*** Opening of Excerpt to read ***
MADISON, Wisc. (CN) - A hospital system is looking to recoup its losses after an $82 million settlement by going after the designers of its pension plan.
Meriter Health Services sued more than a dozen attorneys, pension consultants and insurers it blames for an illegal pension plan that necessitated a class action settlement.
According to the Jan. 6 lawsuit in Dane County Court, Towers Perrin Forster & Crosby, a Pennsylvania actuarial firm that has since undergone a merger, designed the faulty plan; Thomas Hoffner, an attorney whose firm eventually became Godfrey & Kahn, reviewed the plan as Meriter's benefits counsel from 1986 to 2011; and consultant Gordon Enderle reviewed the plan and designed its reconstruction in 2003.
"The primary cause of the class action being filed against Meriter was the faulty plan design and substandard representations by Towers Perrin, Enderle and Hoffner," the complaint states.
Meriter was formed in 1986 by a merger of two hospitals with several employee pension plans, according to the complaint.
In the mid-1980s, defined benefit pension plans were being dropped in favor of cash balance and defined contribution plans, leaving Towers Perrin in "adverse financial conditions," according to the complaint. When the firm designed Meriter's plan, its own bottom line took precedence over customer benefit, according to the lawsuit.
"Towers Perrin developed a cash balance design that looked like a popular [defined contribution] plan but operated as a [defined balance] plan to secure the continued need for pension and actuarial services," the complaint states.
At the time, there were fewer than 30 cash balance plans in existence, none of which had been approved by the IRS, in contrast to the thousands of defined benefit and defined contribution plans, according to the complaint.
"Towers Perrin did not think through the many risks of its novel plan design, many of which came to fruition when such plans were interpreted by the IRS and the courts," Meriter claims.
Meriter says that Hoffner and his supervisor failed to tell it about his lack of experience reviewing pension plans of this size and type, an omission that Meriter says led it to improperly trust Hoffner.
"Hoffner failed to meet the standard of practice, not only in his advice or lack of advice to Meriter, but also in failing to serve as a check on Towers Perrin's recommendations and advice regarding plan issues," the complaint states. "Hoffner relied on Towers Perrin when he should have been an independent advisor checking on their work product."
As a result, Meriter says, it was left with one plan option from Towers Perrin with no competent legal counsel advising it of risks and benefits or that the plan was an "untested, novel design."
*** Close of Excerpt to read ***
*** Opening of Given data ***
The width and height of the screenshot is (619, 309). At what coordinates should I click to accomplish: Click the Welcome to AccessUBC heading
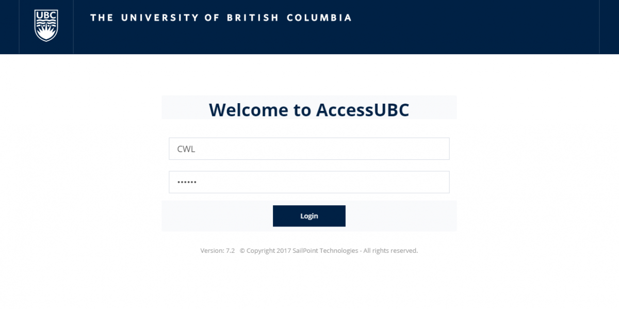click(x=309, y=109)
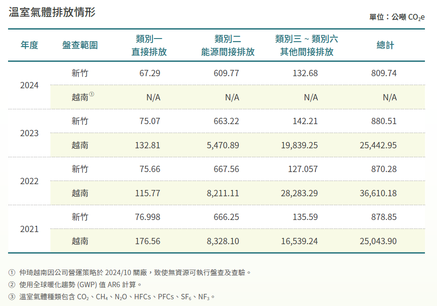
*** Close of Given data ***
• _Task goal_:
Continue the article on the Meriter Health Services pension lawsuit from its last sentence. The listing is not needed for this work.

• _Exercise answer_:
By the time Enderle was hired in 2001, the plan costs were much higher than anticipated, necessitating a reconstruction. "Enderle realized that the plan was a mess when he came aboard and that one reason was Hoffner," the complaint states.
Meriter claims that Enderle kept his opinions to himself, which it calls a breach of fiduciary duty. Once Enderle and Hoffner created an amended plan, they exchanged drafts over the years but failed to officially implement it, the company says.
"Meriter was assured by Hoffner that not having a written, executed plan document that memorialized the January 1, 2003 design changes was not a big deal and not a pressing issue," the complaint states. In reality, Meriter says, this failure cost it $40 million to $60 million in damages.
When the amended plan was completed in 2009, Hoffner asked the IRS to give it a favorable determination, to which it responded with several necessary plan changes, the complaint states.
It adds: "Hoffner advised Meriter that it was impossible to comply with the IRS's request and that Meriter should withdraw its request for a determination from the IRS hoping to get a better reviewer next time; someone that better understood the law like [sic] he did."
The class action lawsuit followed.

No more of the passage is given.